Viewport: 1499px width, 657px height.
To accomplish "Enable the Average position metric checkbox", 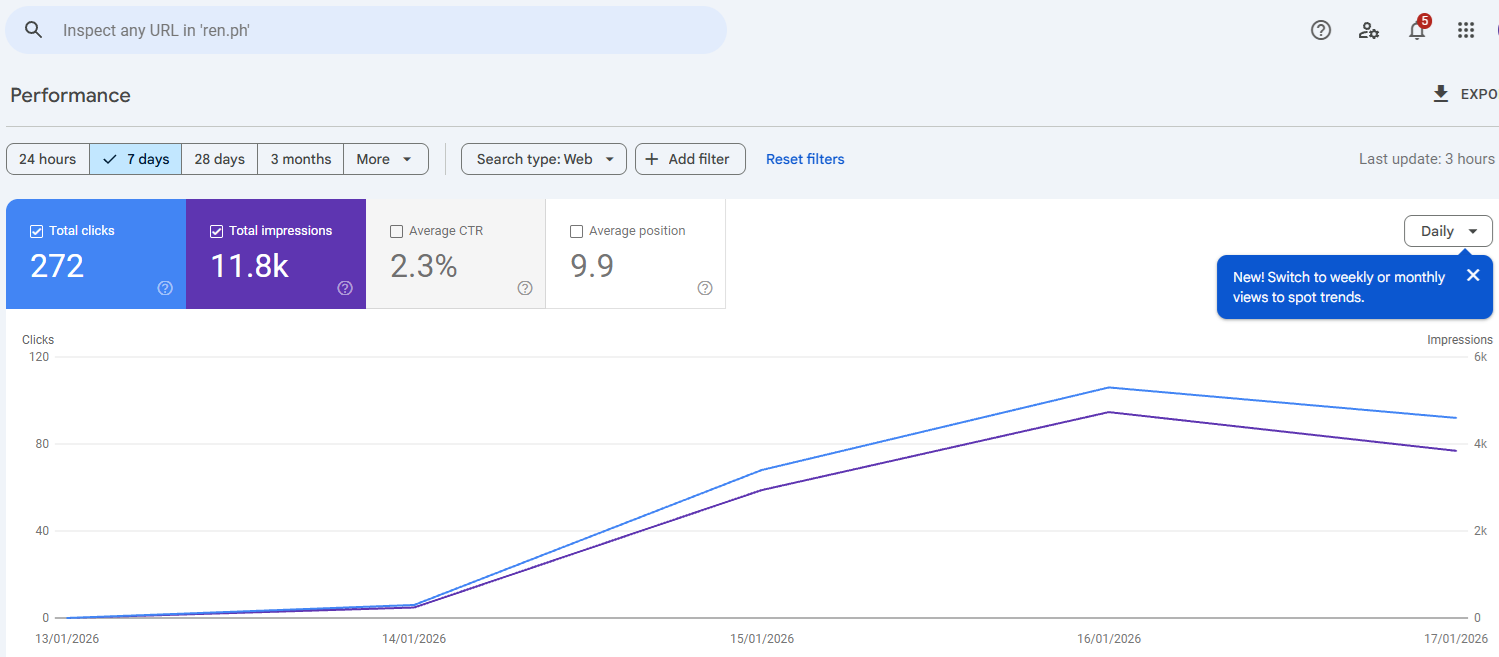I will point(576,230).
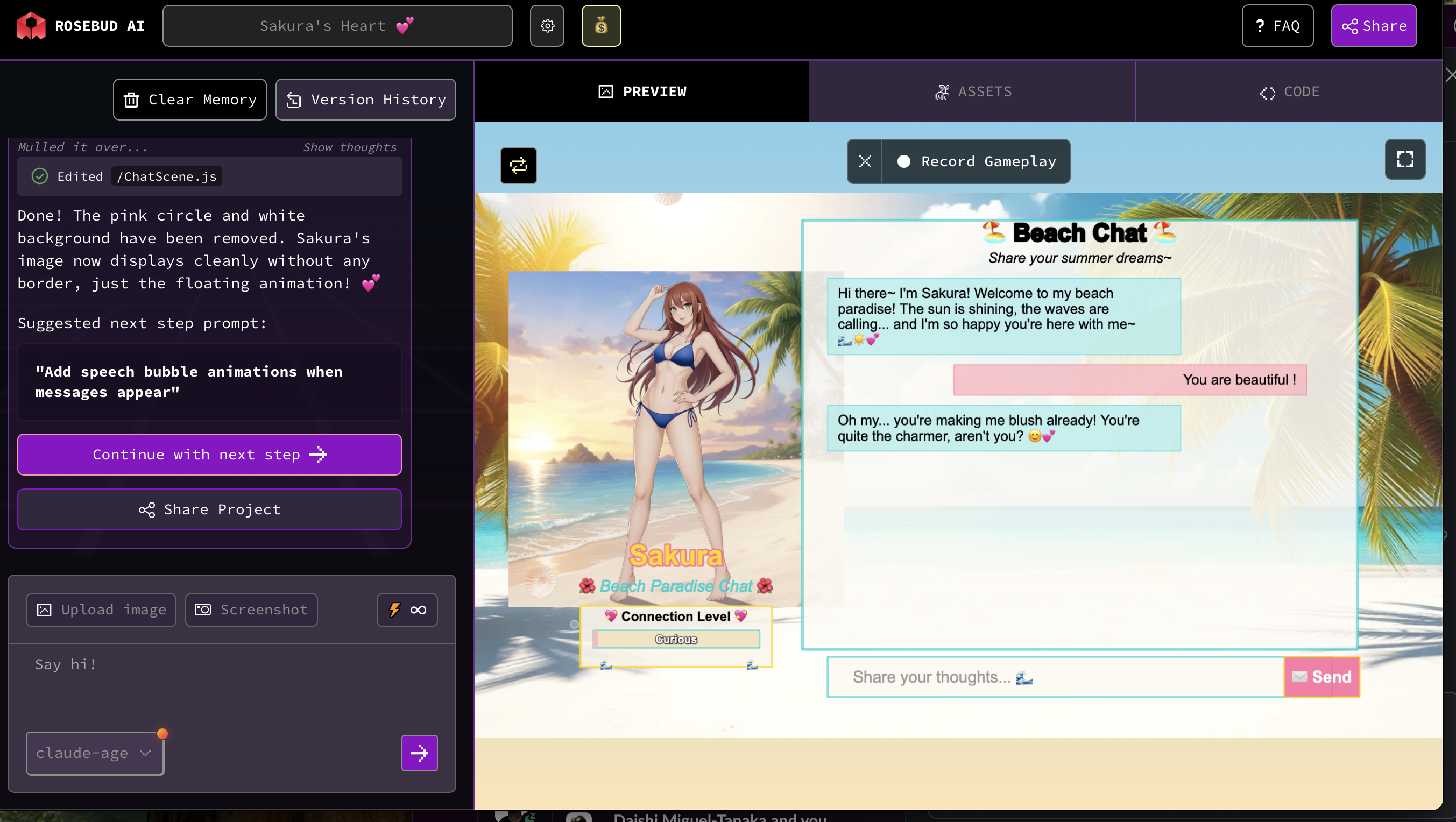The width and height of the screenshot is (1456, 822).
Task: Click Upload image button
Action: coord(101,610)
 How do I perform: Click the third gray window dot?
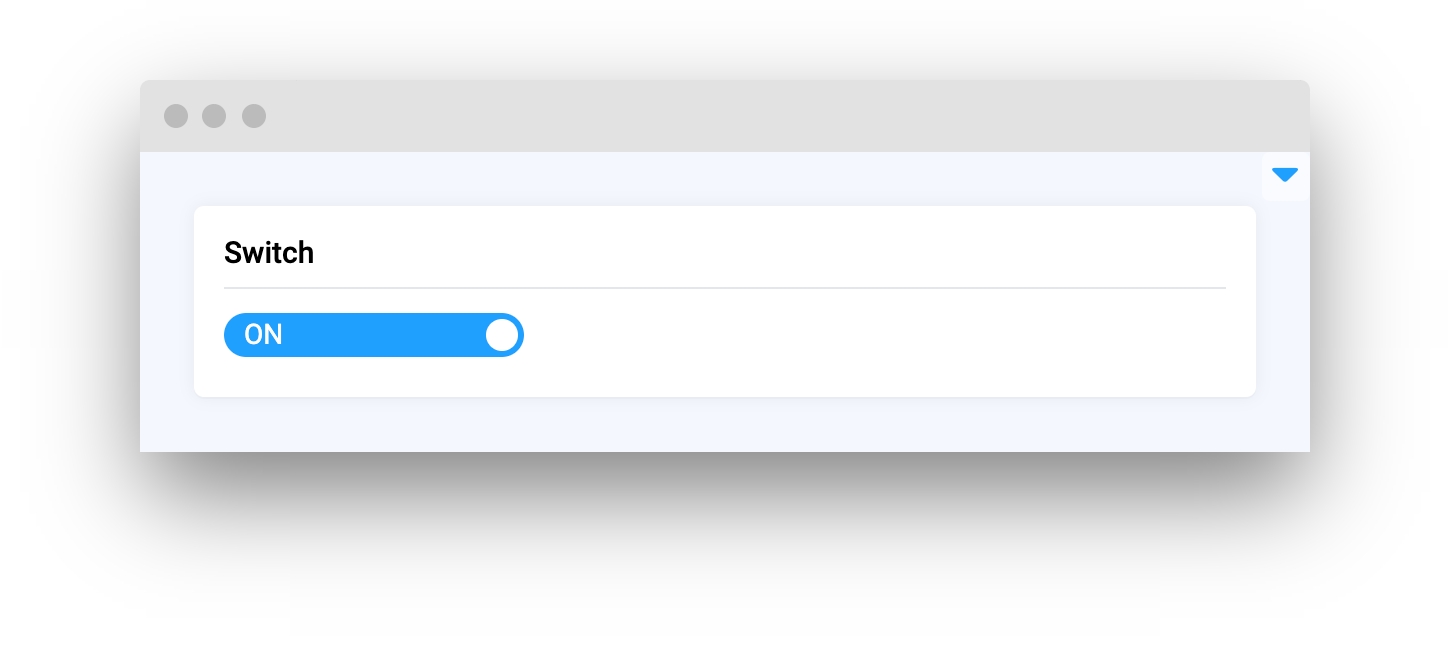click(x=254, y=116)
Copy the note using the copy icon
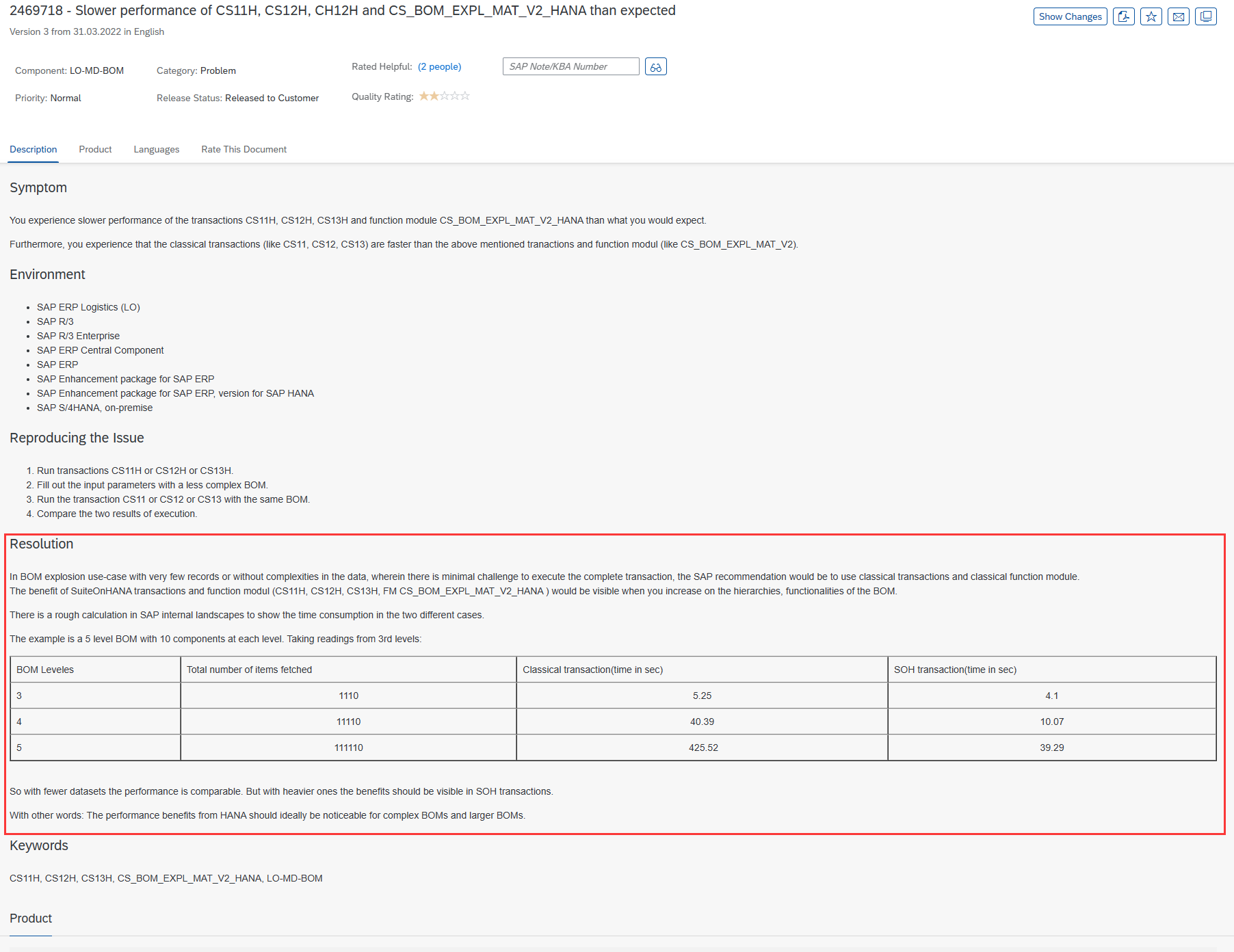The height and width of the screenshot is (952, 1234). coord(1205,16)
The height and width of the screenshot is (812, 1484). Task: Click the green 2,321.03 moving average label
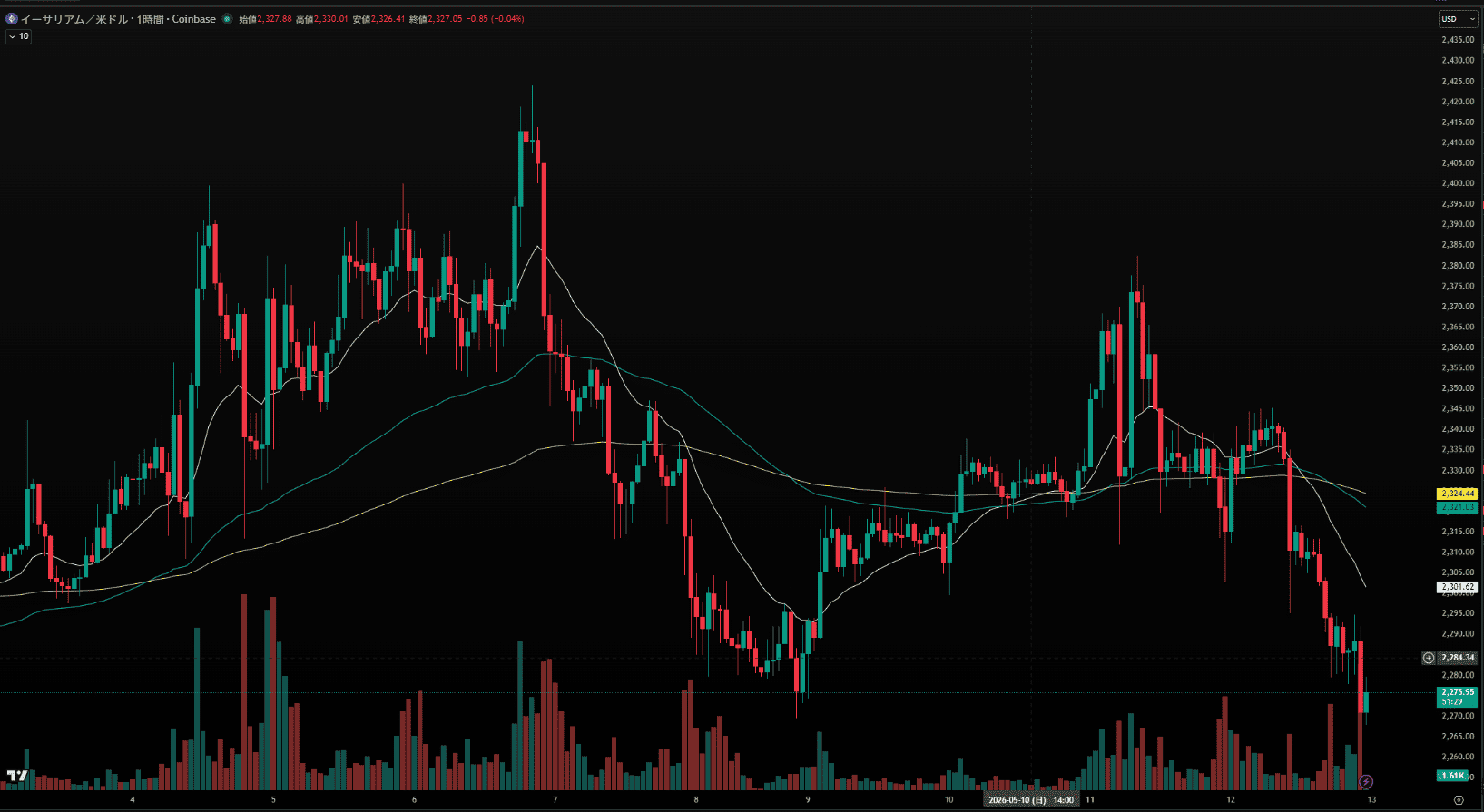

__TASK STATEMENT__. Write out the records from the line containing "Copy the note using the copy icon" through the end of the records, both ends included, without the pictures.

__TASK ANSWER__.
Copy the note using the copy icon
The height and width of the screenshot is (952, 1234). coord(1205,16)
The height and width of the screenshot is (812, 1484). Task: Click the green 2,321.03 moving average label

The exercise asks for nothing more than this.